> What the task asks:
Rewrite the virtual tour text from "Experimenting with 3D" up to and including "still falls short.", putting "canteen" where "cafeteria" stands.

360 Virtual Tour and 3D Gaussian Splatting Reconstruction
This project started with a simple goal, to capture the hub as it really is and make it explorable from anywhere, and grew into a deeper exploration of how we document and reconstruct physical spaces digitally. I built the full capture-to-display pipeline myself, then implemented it for Innov8: the interactive virtual tour embedded on the hub's website is my work, from capture through to the final published experience. Alongside the production tour, I used the project as a testbed for 3D Gaussian Splatting, an emerging reconstruction technique that pushes well beyond what a conventional 360 tour can do.
The Virtual Tour
The production tour is built on 360 imagery captured with an Insta360 camera and assembled into a hosted, navigable walkthrough of the hub. It's the version live on Innov8's website today, letting anyone step through the space online as if they were walking it in person. Capturing a working hub cleanly takes more than pointing a camera, it means thinking about sightlines, lighting, and how a viewer will move from room to room, so the tour reads as a coherent journey rather than a set of disconnected panoramas.
Experimenting with 3D Gaussian Splatting
Beyond the production tour, I wanted to see how far I could push spatial reconstruction, so I rebuilt several of the hub's spaces as full 3D scenes: the cafeteria, the former drone lab, the simulation lab, and parts of the CNC workshop. This became an extended experiment across multiple capture methods and pipelines. I tested structure-from-motion reconstruction from image sets, capture using the Meta Quest, and the Insta360 as a capture source, and worked through a range of tools to compare results, including Varjo Teleport, LichtFeld Studio, and RealityScan. Each pipeline came with its own trade-offs in capture effort, fidelity, and how usable the final reconstruction was, and working through them gave me a practical, hands-on read on where the technology genuinely delivers and where it still falls short.

> Stored data:
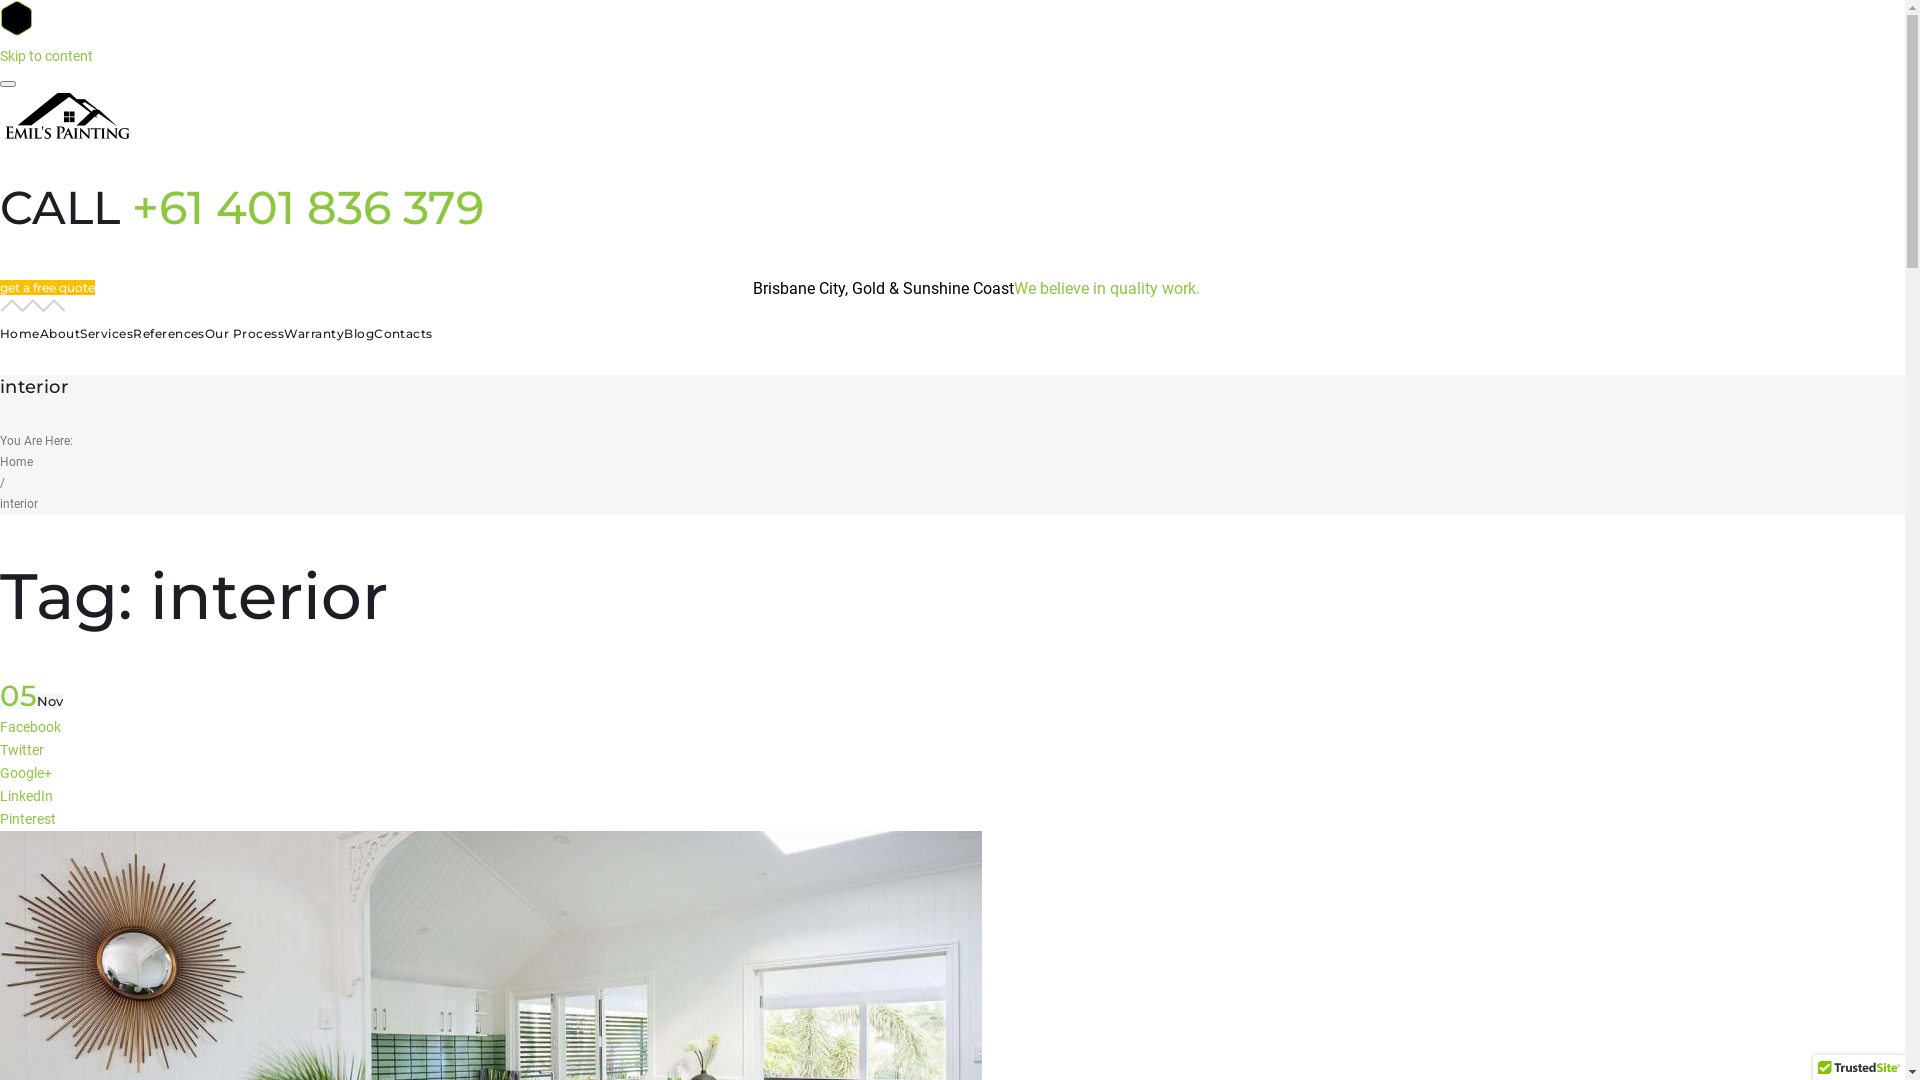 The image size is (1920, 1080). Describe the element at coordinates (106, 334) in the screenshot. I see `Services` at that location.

> Answer:
Experimenting with 3D Gaussian Splatting
Beyond the production tour, I wanted to see how far I could push spatial reconstruction, so I rebuilt several of the hub's spaces as full 3D scenes: the canteen, the former drone lab, the simulation lab, and parts of the CNC workshop. This became an extended experiment across multiple capture methods and pipelines. I tested structure-from-motion reconstruction from image sets, capture using the Meta Quest, and the Insta360 as a capture source, and worked through a range of tools to compare results, including Varjo Teleport, LichtFeld Studio, and RealityScan. Each pipeline came with its own trade-offs in capture effort, fidelity, and how usable the final reconstruction was, and working through them gave me a practical, hands-on read on where the technology genuinely delivers and where it still falls short.